Prof Shahidha Bari | |
Nationality: | British |
Employer: | University of the Arts London |
Education: | King's College, Cambridge |
Occupation: | Academic, critic, broadcaster |
Shahidha Bari (born 1980) is a British academic, critic and broadcaster in the fields of literature, philosophy and art.[1] [2] She is a professor at the University of the Arts London based at London College of Fashion.[3] She is a host of the topical arts television programme Inside Culture on BBC Two, standing in for Mary Beard,[4] one of the presenters of the BBC Radio 4 arts and ideas programme Free Thinking (previously titled Night Waves),[5] and an occasional presenter of BBC Radio 4's Front Row.[6]
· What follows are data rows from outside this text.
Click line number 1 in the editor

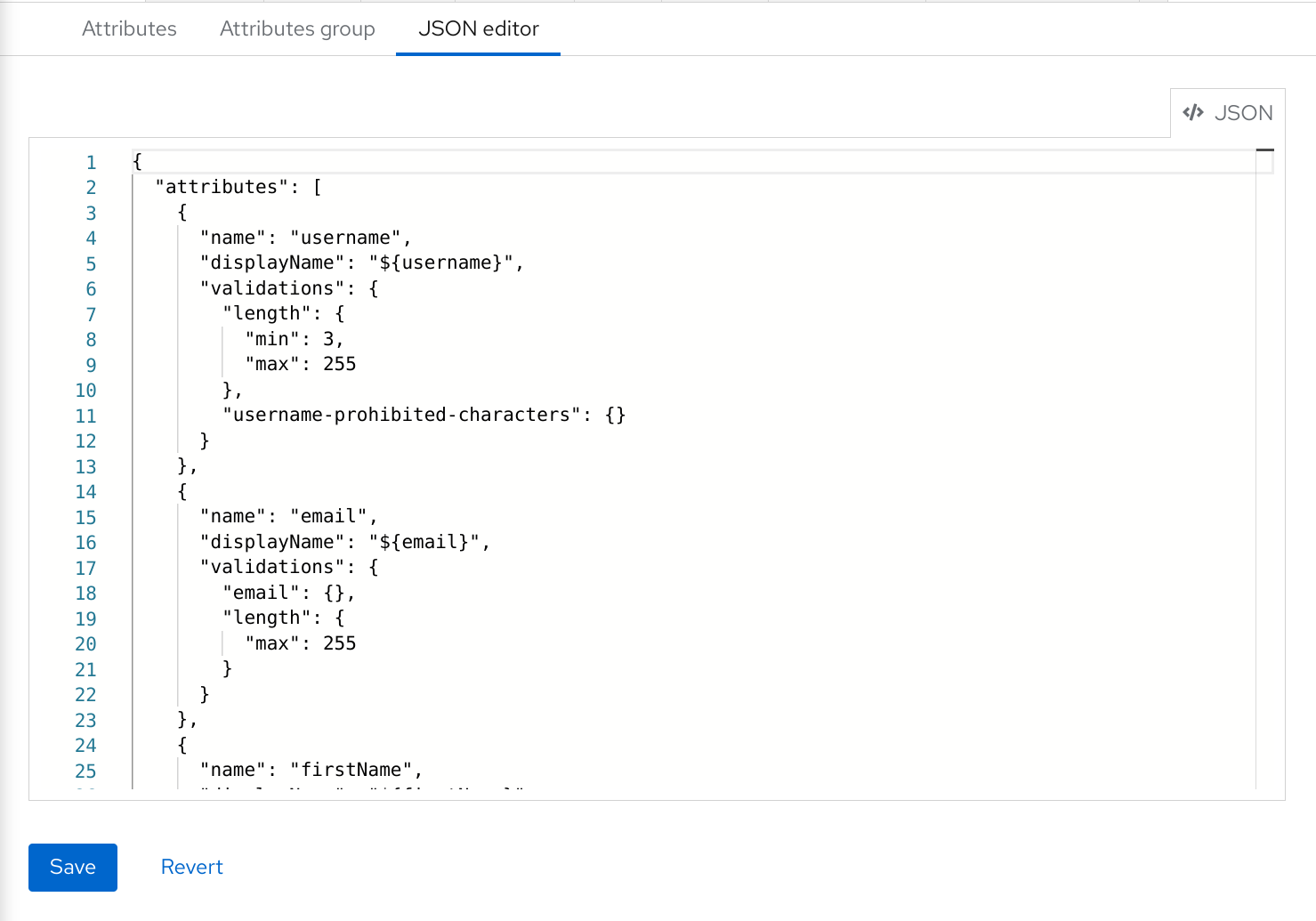[90, 162]
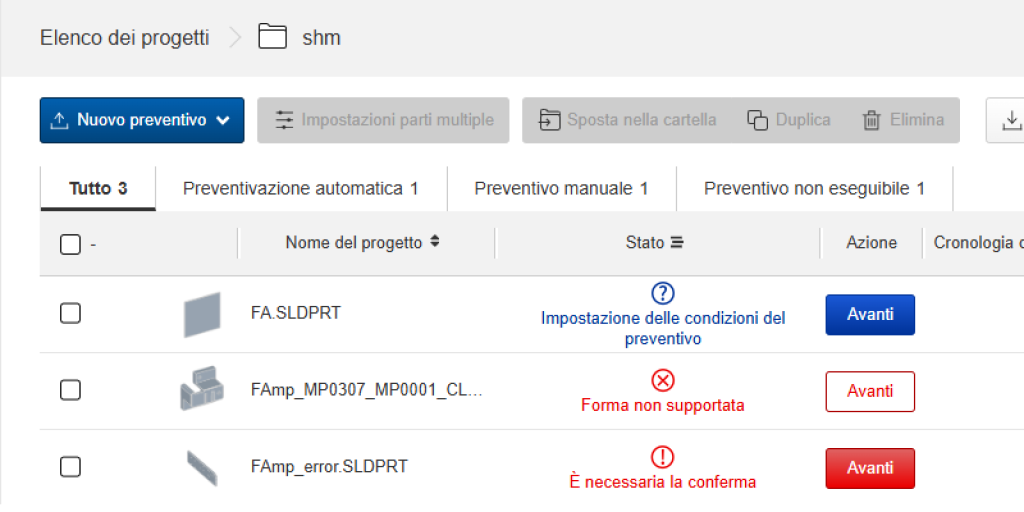The width and height of the screenshot is (1024, 512).
Task: Click the red X unsupported shape icon
Action: tap(663, 380)
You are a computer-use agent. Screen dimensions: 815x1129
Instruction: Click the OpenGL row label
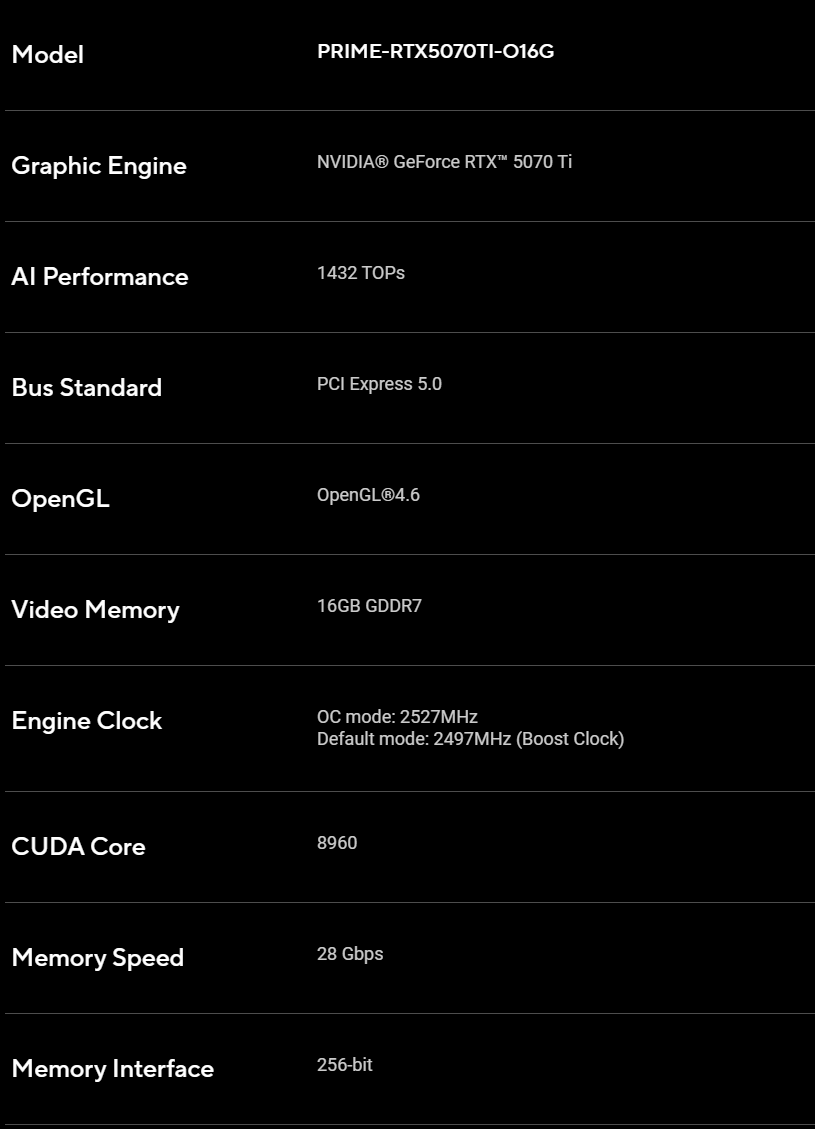60,499
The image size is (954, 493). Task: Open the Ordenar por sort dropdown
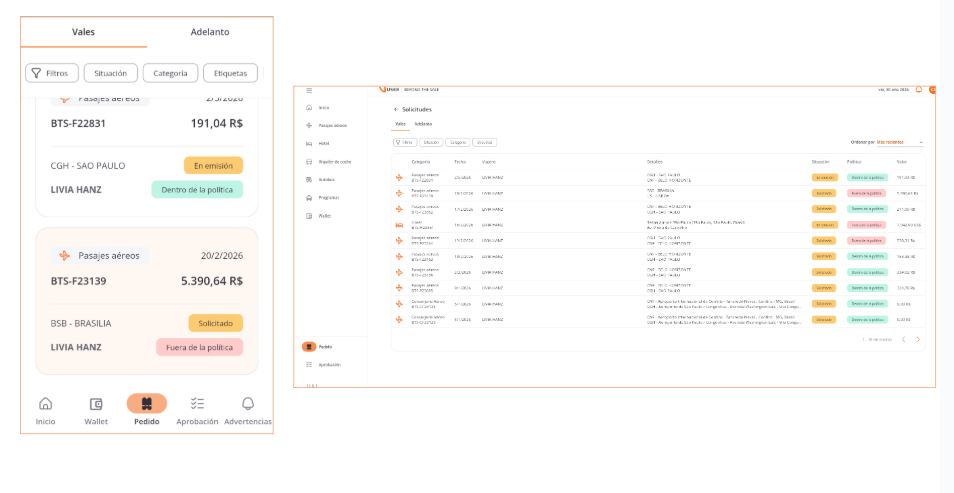click(x=899, y=142)
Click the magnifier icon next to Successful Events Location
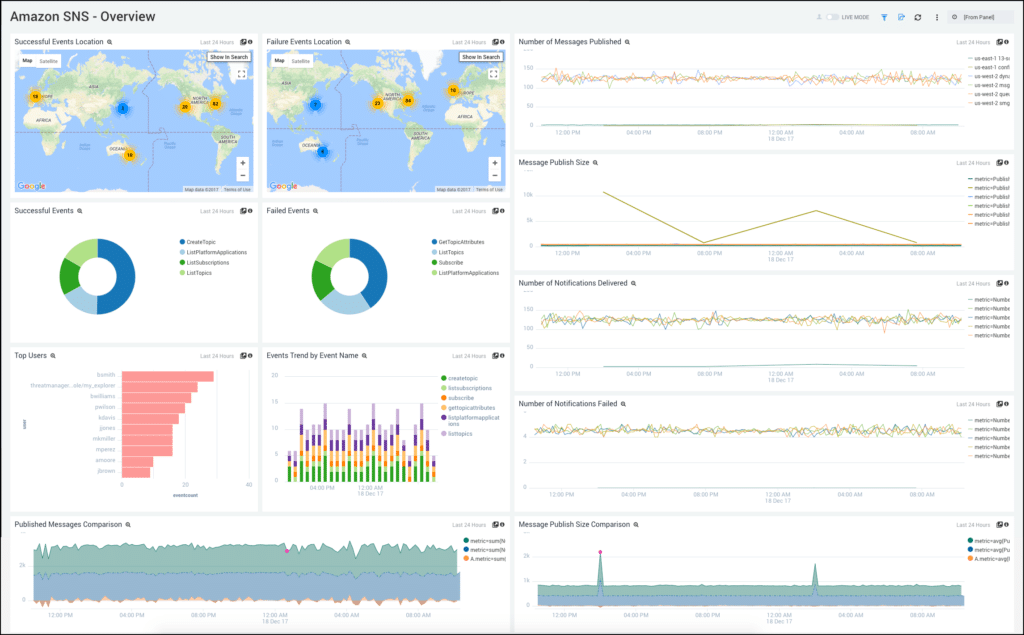 (x=110, y=42)
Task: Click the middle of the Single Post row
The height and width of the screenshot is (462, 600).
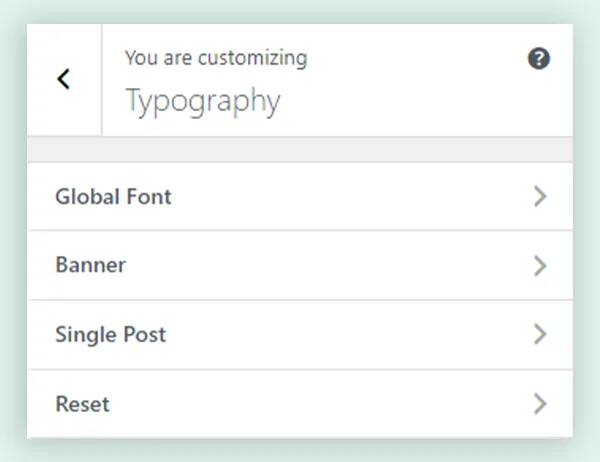Action: click(300, 334)

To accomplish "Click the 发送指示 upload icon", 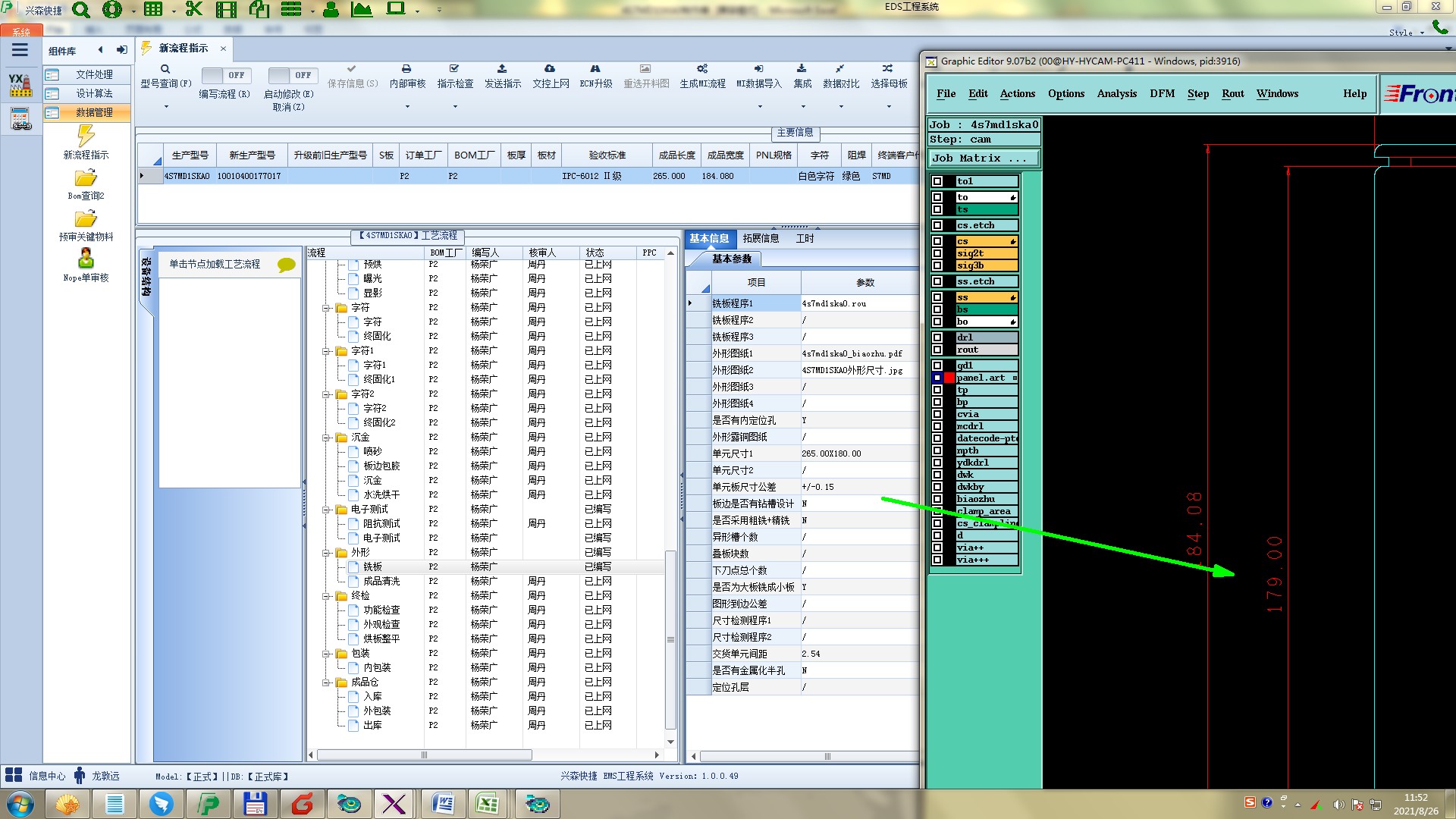I will click(502, 69).
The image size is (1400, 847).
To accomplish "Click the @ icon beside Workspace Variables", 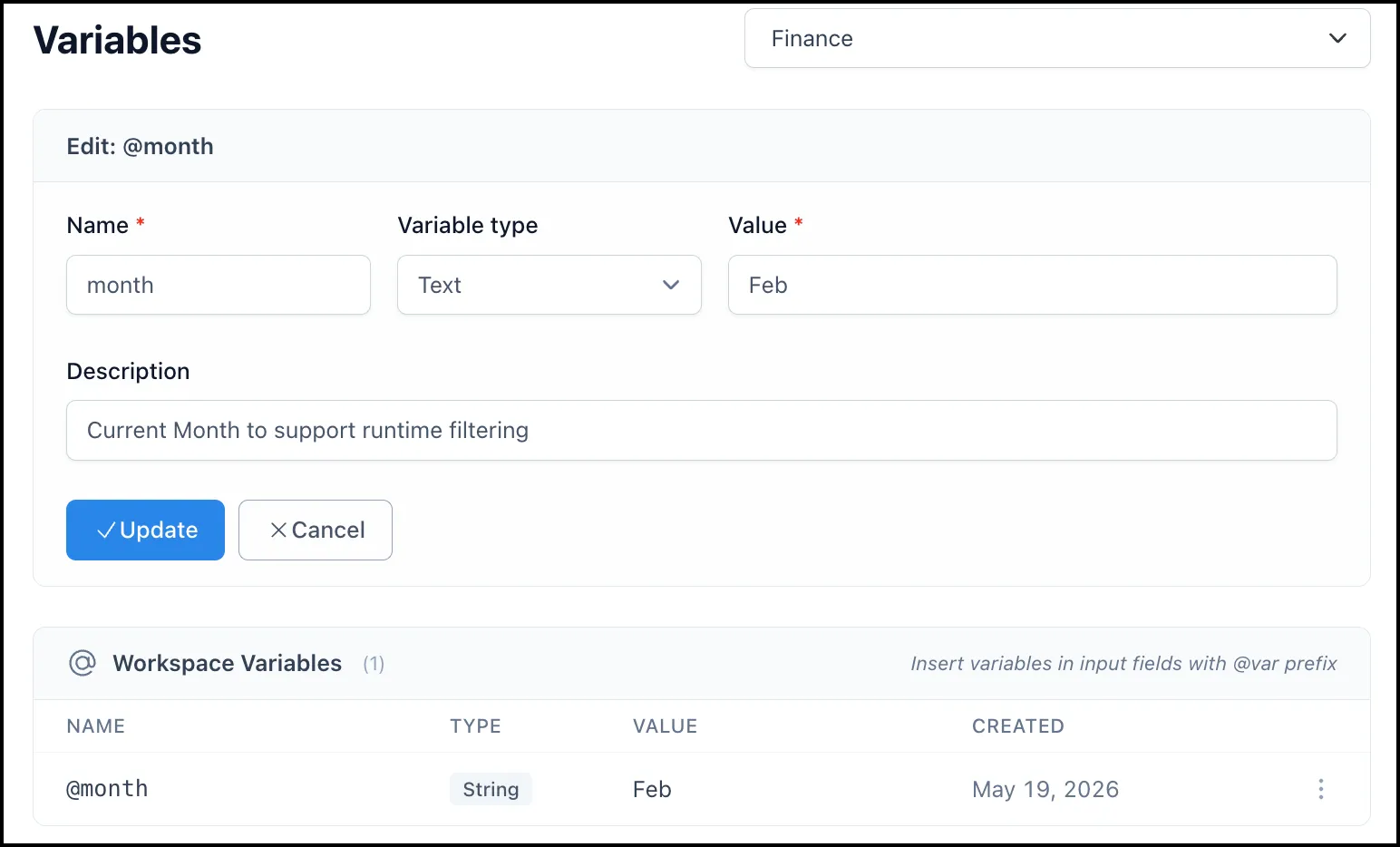I will [x=83, y=663].
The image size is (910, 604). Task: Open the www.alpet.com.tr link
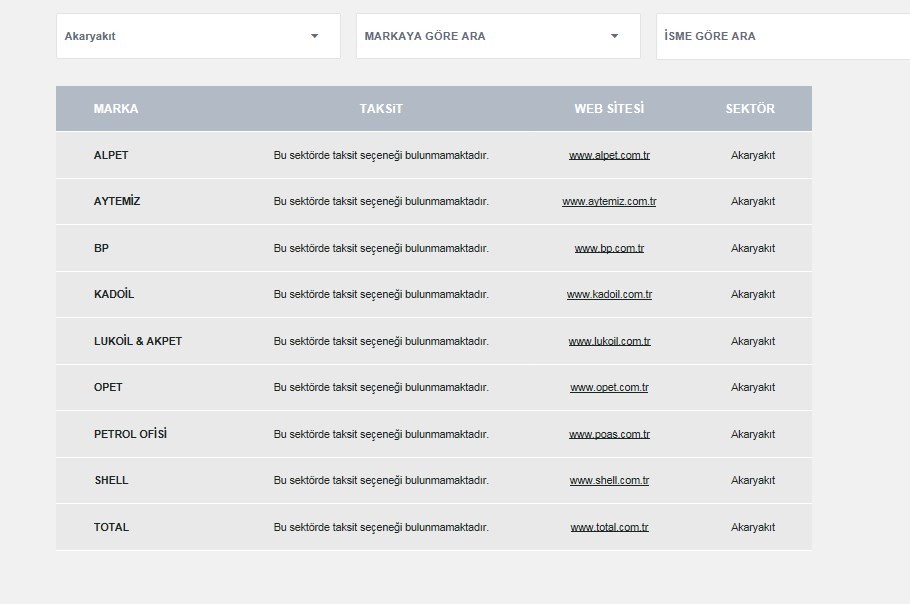(609, 155)
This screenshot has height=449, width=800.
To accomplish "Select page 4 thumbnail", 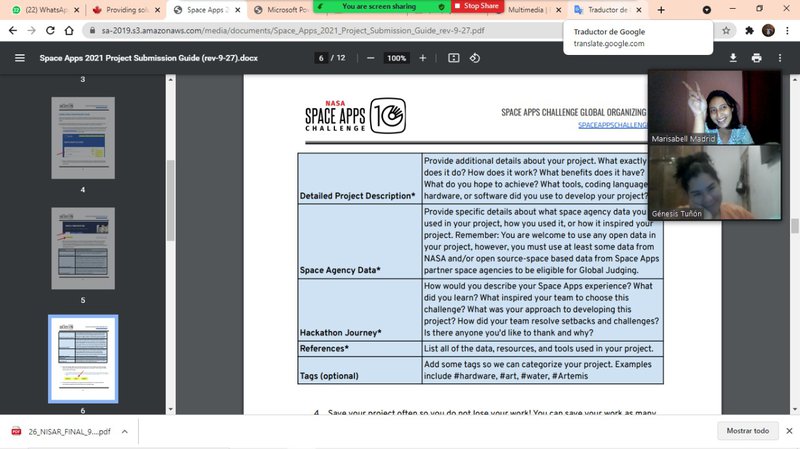I will (x=83, y=138).
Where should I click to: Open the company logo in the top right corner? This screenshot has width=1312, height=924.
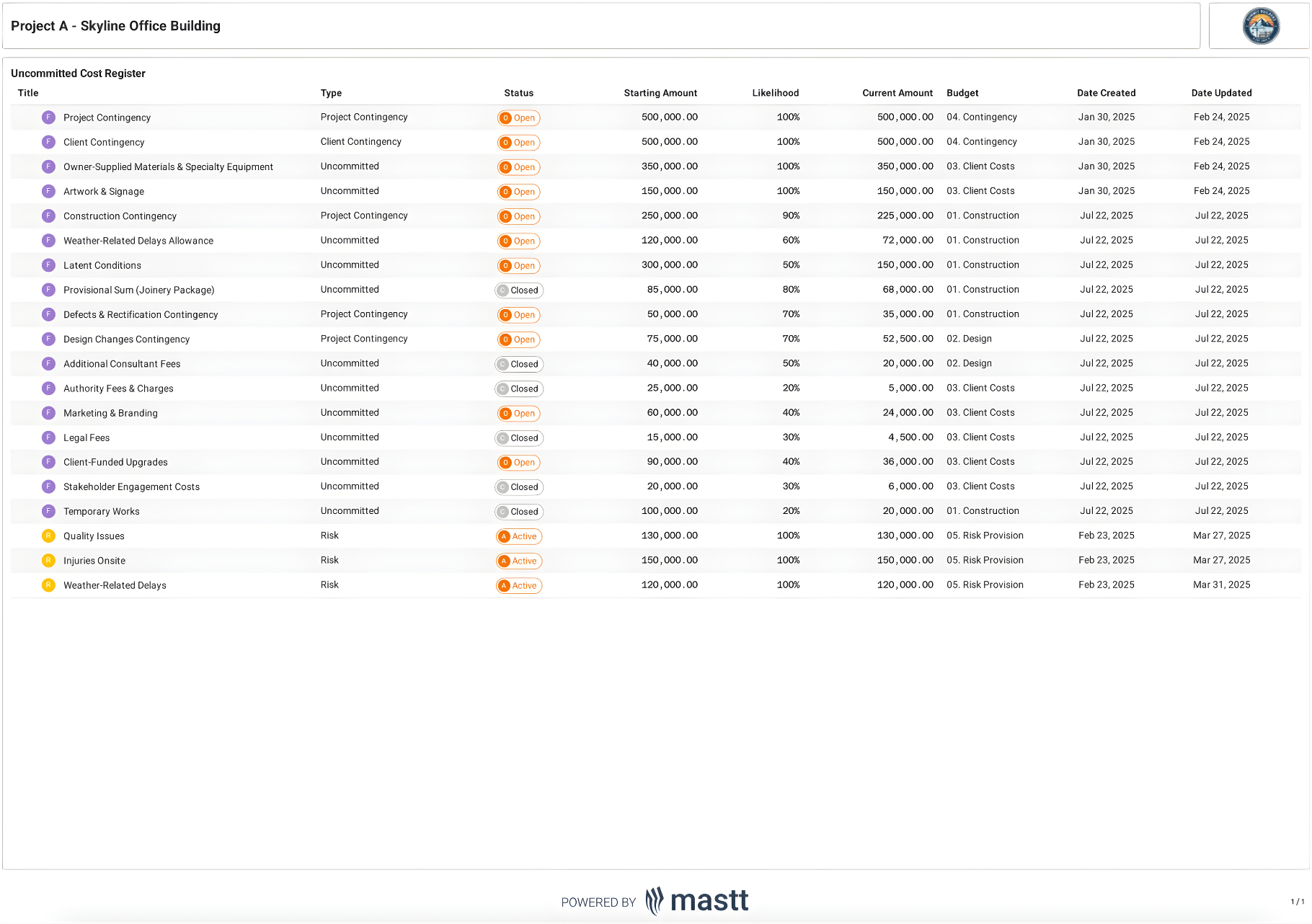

She was educated at King's College, Cambridge, and lives in London. She is a Fellow of the Forum for Philosophy at the London School of Economics and an arts reviewer for a number of publications.[7] She comes from a family of Bengali Muslims.
Her academic work moves between philosophy, literature and visual culture. Her book Dressed: The Philosophy of Clothes was published in 2019.[8] [9] Her latest book, Look Again: Fashion is a viewer's guide to fashion in the Tate Britain art collection.[10]
In 2011, Bari was selected as one of ten BBC Radio 3 New Generation Thinkers,[11] a new project launched in conjunction with the Arts and Humanities Research Council (AHRC) to communicate academic research to a wider audience. She is the winner of the 2014/15 Observer Anthony Burgess Arts Journalism Prize, for a "powerful and insightful" review of the National Theatre's Medea.[12]
In print, her writing appears in The Financial Times,[13] The Observer and the New Statesman. She is one of the regular books reviewers for The Guardian[14] and The Times Literary Supplement,[15] a contributor to Aeon[16] and frieze[17] and appears as a cultural critic on BBC TV.[18] She has presented documentaries for BBC Radio 4 and the BBC World Service.
Bari was on the board of the educational mentoring charity The Arts Emergency Service and currently is a trustee of the Brontë Parsonage Museum and Art Night.[19] She was the chair of judges for the Forward Prizes for Poetry in 2019, [20] a judge for the Baillie Gifford Prize for Non-Fiction in 2020 [21] and on the judging panel for The Booker Prize 2022.[22]